3 Hours, I See Another Shape of You (1)

792 142 12
                                    

Tubuhnya lelah, begitu pula pikiran dan hatinya. Namun, kedua matanya tak kunjung tertutup. Dia tidak merasa terganggu dengan posisi tidur rekan sekamarnya. Lelaki di seberangnya itu tidur tertelungkup dengan dua bantal menutup kedua telinganya. Tsukishima sampai-sampai merasa khawatir kalau-kalau lelaki itu kehabisan nafasdalam tidurnya.

Hening, selama lebih dari 1 jam ia terjaga setelah menghabiskan waktu menonton film lawas dengan durasi dua jam lebih itu. Jujur saja, itu adalah dua jam paling menyiksa di hidupnya. Bukan karena alur cerita dari si film, melainkan mendengarkan ocehan bodoh yang mengisi setiap sudut ruangan ini. 

Suara itu terlalu menyakitkan untuk di dengar olehnya. Membayangkan sosok sahabat kecilnya yang berada di posisi Kuroo saat ini adalah khayalan yang menuntunnya ke jurang kegilaan. Panggilan bodoh seperti Tsukki membuat matanya panas. Dia tidak pernah tahu jika kehilangan akan semenyesakkan ini.

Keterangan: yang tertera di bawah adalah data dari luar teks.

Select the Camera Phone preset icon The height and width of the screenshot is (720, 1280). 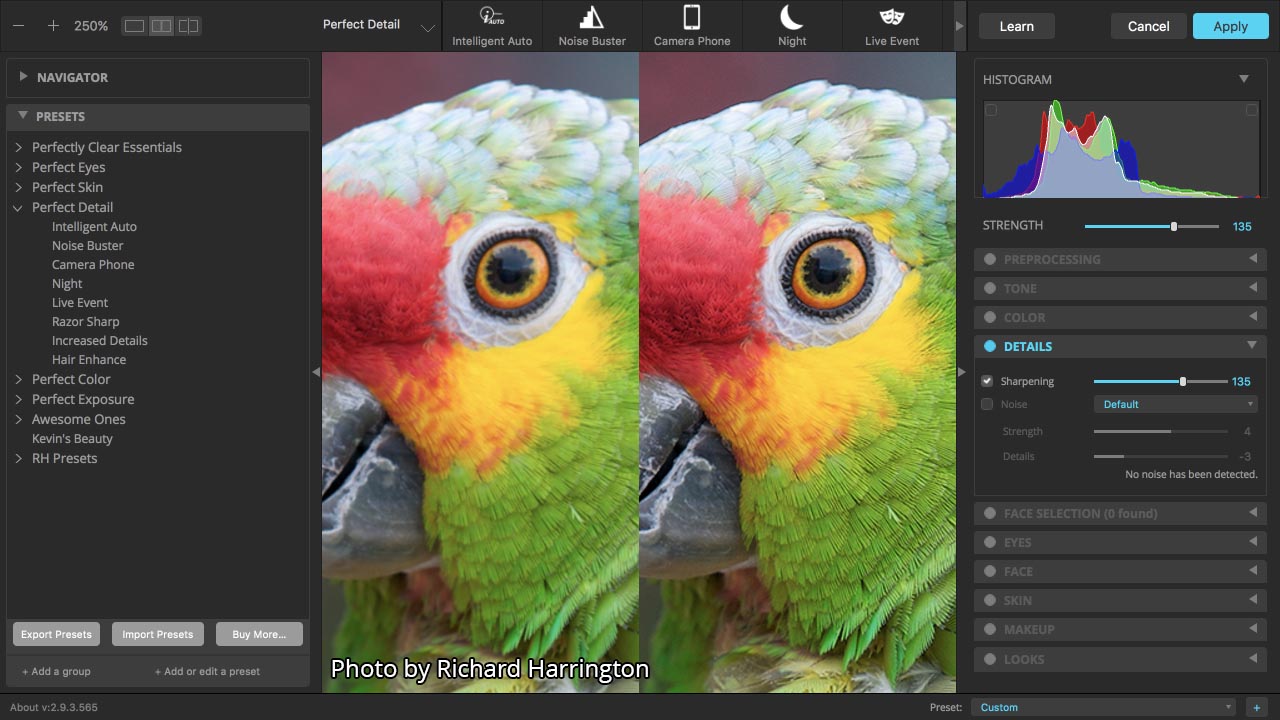tap(692, 18)
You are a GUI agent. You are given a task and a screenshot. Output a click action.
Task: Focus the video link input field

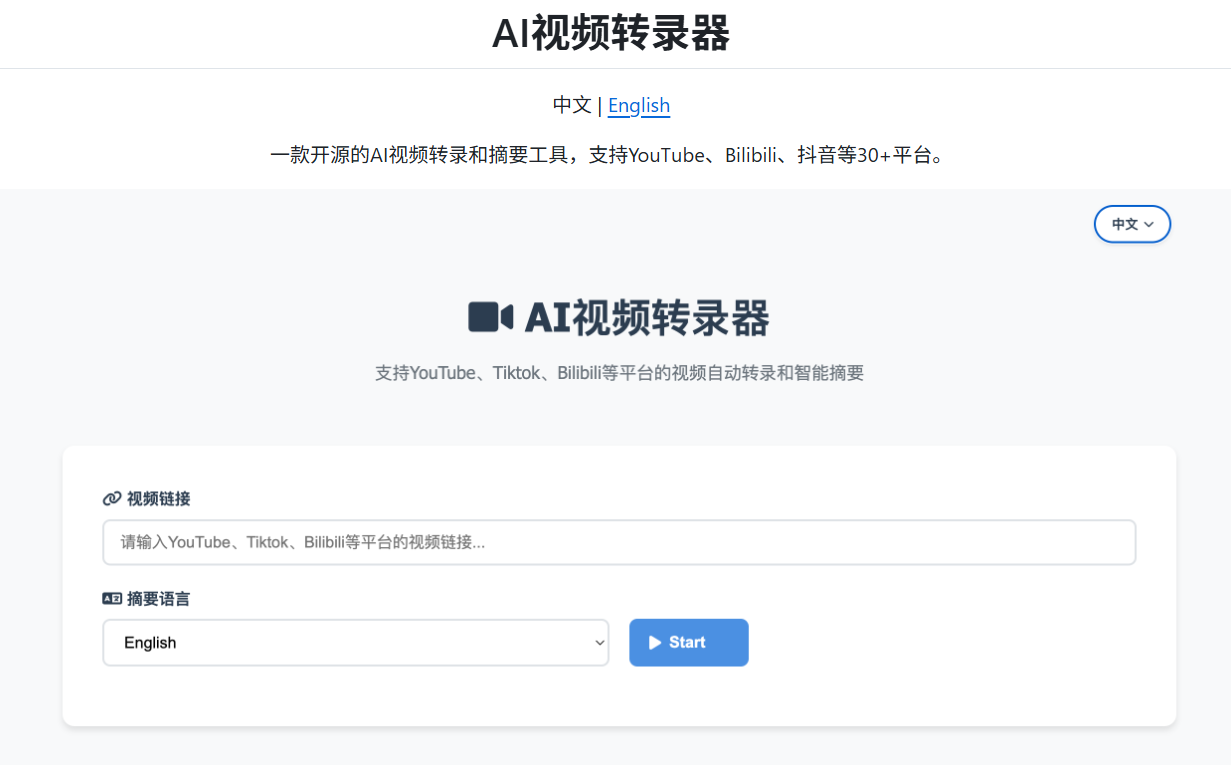[618, 542]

Wajar saja jika ia masih terngiang-ngiang dengan sosok sang sahabat kecil. Kenangan bertahun-tahun tidak akan hilang dalam hitungan minggu. Meskipun ia ingin, tetapi ia sadar bahwa kenangan bukanlah sesuatu yang harus ia buang. Sepahit dan semenyakitkan apapun itu, ia harus bisa hidup berdampingan dengannya. Karena itu adalah tanda bahwa kau menerima kehadiran orang yang memberikan kenangan untukmu.

Semakin larut malam, salju kembali turun dengan deras. Mata Tsukishima mengintip dari kejauhan, potret salju yang seolah di terjun ke atas tanah. Ia ragu apa kereta bisa kembali beroperasi pada jadwal yang seharusnya.

Bunyi ponsel Kuroo membuyarkan lamunan Tsukishima. Ponsel yang disimpan diatas meja kecil diantara kasur Kuroo dan miliknya menyala terang. Pada awalnya ia tidak tertarik dengan siapa orang bodoh yang mengirim pesan selarut ini. Tetapi karena bunyinya terus menerus terdengar, dengan kesal ia menatap layar ponsel itu.

Kuroo, kulihat di televisi terjadi badai salju. Benar?

Kau membawa jaket musim dinginmu?

Sial Kuroo, jaketmu ada di lemari. Kau bodoh?

Kuroo, kau sudah tidur?

Sudah! Ingin sekali Tsukishima menjawab pesan terakhir itu sembari teriak dan melempar ponsel milik Kuroo ke tembok. Terlalu larut untuk mengkhawatirkan orang yang sedari tadi tertidur dengan posisi anehnya.

Tetapi jika dilihat dari kondisi saat ini, mungkin besok pagi salju setinggi betis orang dewasa akan menumpuk di pinggir jalan. Ditambah suhu mungkin akan semakin menurun. Tsukishima melirik ke arah jaket olahraga berwarna merah yang di tergantung di dekat pintu masuk. Kuroo bisa mati rasa jika berjalan dengan jaket setipis itu.

Mungkin lebih baik Tsukishima membawa Kuroo ke toko loak besok. Disana mungkin ada beberapa jaket tebal dengan harga cukup miring. Setidaknya dapat dipakai disaat darurat seperti ini. Atau apapun yang dapat menghangatkan tubuh jangkung Kuroo. 

Ha? Kenapa aku harus sibuk mengurusinya?

Tsukishima menggelengkan kepalanya berkali-kali. Ia merebahkan tubuhnya dan menyelimuti dirinya hingga dada. Kacamata yang ia kenakan dilepas perlahan dan di simpan di meja kecil. Dahinya mengerut tanpa sadar, matanya menatap heran ke arah langit-langit kamar. Ada yang aneh tentang dia. 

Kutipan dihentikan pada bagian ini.